As quoted in the article, “a plurality of students support reinstating the Reserve Officers’ Training Corps at the University.” This is a big ideological shift among the Brown student body from 1971, when ROTC was booted off College Hill due to Vietnam War opposition. However, the new outlook is not unexpected.
Brown students see the value in military officers graduating with an Ivy League degree, as such an education will have positive implications on future U.S. military policy. Indeed, President Obama agrees that ROTC should not be banned from any campus, as he stated during a visit to Columbia University, and I think it is high time for the faculty and administrators of Brown to come to this realization as well.
Though Brunonians can participate in ROTC through Providence College, zero currently do so. Such a statistic is pitiful, and with the University’s commitment to increasing campus diversity, I would hope Brown might look for ways to add ROTC cadets to the student population.

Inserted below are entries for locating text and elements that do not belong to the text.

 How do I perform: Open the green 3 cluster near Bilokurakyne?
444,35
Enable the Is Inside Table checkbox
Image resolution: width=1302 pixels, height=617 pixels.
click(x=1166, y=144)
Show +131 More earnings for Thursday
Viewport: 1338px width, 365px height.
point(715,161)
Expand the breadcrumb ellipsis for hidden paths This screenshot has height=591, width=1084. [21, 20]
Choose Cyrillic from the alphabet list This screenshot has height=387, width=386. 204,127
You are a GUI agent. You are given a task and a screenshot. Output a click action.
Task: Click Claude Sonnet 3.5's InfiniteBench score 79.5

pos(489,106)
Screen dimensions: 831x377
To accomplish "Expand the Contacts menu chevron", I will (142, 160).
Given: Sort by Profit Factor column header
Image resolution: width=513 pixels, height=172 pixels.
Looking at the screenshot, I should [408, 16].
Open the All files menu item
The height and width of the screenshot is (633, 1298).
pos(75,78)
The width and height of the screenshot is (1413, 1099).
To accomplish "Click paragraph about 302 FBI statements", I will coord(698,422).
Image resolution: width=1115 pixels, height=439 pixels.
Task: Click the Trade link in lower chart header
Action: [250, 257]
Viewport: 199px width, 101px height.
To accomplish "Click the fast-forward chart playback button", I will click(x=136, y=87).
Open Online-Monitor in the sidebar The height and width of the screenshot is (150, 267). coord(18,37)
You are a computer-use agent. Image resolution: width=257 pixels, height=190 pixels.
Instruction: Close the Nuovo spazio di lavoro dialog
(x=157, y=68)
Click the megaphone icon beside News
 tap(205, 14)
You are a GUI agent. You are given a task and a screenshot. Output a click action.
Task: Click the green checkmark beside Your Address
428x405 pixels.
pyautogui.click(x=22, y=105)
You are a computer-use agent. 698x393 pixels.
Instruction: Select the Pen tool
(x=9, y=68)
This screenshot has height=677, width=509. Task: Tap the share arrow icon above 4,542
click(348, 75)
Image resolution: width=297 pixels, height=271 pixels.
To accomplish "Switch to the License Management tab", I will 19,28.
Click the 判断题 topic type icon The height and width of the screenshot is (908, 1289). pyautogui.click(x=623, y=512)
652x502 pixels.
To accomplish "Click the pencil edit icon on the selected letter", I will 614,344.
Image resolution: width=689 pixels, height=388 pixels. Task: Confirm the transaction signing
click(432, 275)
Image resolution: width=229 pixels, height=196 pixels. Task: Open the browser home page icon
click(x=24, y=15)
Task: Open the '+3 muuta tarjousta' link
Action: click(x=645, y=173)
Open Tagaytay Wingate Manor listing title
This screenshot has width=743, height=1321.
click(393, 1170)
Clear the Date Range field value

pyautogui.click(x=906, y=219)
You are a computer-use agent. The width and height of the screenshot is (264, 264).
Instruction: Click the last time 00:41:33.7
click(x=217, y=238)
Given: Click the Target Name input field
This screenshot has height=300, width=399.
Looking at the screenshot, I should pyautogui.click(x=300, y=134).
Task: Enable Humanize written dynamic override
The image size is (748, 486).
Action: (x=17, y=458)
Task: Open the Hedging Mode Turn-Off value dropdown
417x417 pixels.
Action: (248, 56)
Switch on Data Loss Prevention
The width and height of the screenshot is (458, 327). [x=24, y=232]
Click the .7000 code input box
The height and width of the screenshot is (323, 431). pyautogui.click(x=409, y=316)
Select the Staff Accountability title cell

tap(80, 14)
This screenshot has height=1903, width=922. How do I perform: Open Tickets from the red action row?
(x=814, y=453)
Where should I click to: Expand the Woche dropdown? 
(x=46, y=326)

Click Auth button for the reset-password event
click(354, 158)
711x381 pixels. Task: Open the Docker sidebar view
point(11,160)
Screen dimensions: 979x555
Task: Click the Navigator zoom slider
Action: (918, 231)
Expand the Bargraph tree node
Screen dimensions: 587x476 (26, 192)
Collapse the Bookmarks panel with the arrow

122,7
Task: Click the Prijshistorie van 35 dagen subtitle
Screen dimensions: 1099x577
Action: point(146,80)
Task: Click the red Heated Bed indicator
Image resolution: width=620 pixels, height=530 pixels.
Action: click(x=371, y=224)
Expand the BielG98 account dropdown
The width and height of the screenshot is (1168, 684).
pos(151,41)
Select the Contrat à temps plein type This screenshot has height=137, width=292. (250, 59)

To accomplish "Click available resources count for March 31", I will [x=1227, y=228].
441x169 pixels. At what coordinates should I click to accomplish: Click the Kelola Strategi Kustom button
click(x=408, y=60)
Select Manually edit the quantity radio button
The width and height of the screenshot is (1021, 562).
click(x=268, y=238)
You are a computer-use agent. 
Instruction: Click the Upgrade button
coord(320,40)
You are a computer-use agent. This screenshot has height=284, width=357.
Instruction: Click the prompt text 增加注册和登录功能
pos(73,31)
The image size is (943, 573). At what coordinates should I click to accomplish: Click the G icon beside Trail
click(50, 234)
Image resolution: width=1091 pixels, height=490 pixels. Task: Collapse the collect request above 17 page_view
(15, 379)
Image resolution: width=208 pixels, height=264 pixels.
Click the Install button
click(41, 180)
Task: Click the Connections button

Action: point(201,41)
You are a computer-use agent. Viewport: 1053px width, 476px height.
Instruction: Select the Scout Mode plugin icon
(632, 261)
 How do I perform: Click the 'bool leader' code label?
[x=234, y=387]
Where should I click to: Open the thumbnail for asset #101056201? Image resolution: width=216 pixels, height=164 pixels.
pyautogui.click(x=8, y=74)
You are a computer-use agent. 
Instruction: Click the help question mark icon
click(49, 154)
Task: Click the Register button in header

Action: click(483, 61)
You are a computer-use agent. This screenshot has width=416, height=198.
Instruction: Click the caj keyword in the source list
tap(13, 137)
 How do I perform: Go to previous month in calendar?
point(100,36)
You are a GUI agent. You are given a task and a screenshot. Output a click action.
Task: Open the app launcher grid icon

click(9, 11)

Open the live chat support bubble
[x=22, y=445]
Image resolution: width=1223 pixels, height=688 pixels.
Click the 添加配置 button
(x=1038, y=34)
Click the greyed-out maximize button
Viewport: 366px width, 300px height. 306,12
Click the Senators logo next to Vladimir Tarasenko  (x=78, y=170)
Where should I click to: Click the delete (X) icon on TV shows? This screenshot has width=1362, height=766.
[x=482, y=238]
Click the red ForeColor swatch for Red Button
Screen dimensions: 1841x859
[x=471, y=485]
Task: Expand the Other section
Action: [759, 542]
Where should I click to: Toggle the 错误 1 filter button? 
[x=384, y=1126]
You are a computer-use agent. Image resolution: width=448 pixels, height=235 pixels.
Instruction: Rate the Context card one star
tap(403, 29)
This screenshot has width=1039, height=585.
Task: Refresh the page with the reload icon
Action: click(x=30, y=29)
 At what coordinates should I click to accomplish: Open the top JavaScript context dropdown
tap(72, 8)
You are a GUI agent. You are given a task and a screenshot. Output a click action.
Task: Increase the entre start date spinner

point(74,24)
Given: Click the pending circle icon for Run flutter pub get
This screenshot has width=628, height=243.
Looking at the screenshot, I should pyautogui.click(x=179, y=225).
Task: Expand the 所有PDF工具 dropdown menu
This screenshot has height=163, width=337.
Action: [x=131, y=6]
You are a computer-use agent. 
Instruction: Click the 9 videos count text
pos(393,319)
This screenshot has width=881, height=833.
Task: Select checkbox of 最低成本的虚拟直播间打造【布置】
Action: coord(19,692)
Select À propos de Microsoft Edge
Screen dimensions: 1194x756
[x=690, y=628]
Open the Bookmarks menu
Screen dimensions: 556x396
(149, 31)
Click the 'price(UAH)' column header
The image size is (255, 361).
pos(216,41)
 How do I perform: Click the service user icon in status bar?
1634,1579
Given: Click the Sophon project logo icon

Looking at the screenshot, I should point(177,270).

The status quo, where cadets must transport themselves to PC for 6 a.m. training and where hours of military classes go unrecognized by Brown, is unattractive to ROTC candidates. If Brown does not wish to reinstall an ROTC department, I recommend, at the very least, it lure greater numbers of ROTC cadets to campus by awarding course credit for ROTC classes and offering a shuttle service to Providence College. Brown students have opined and the ball is in the University’s court to fix its dismal ROTC program.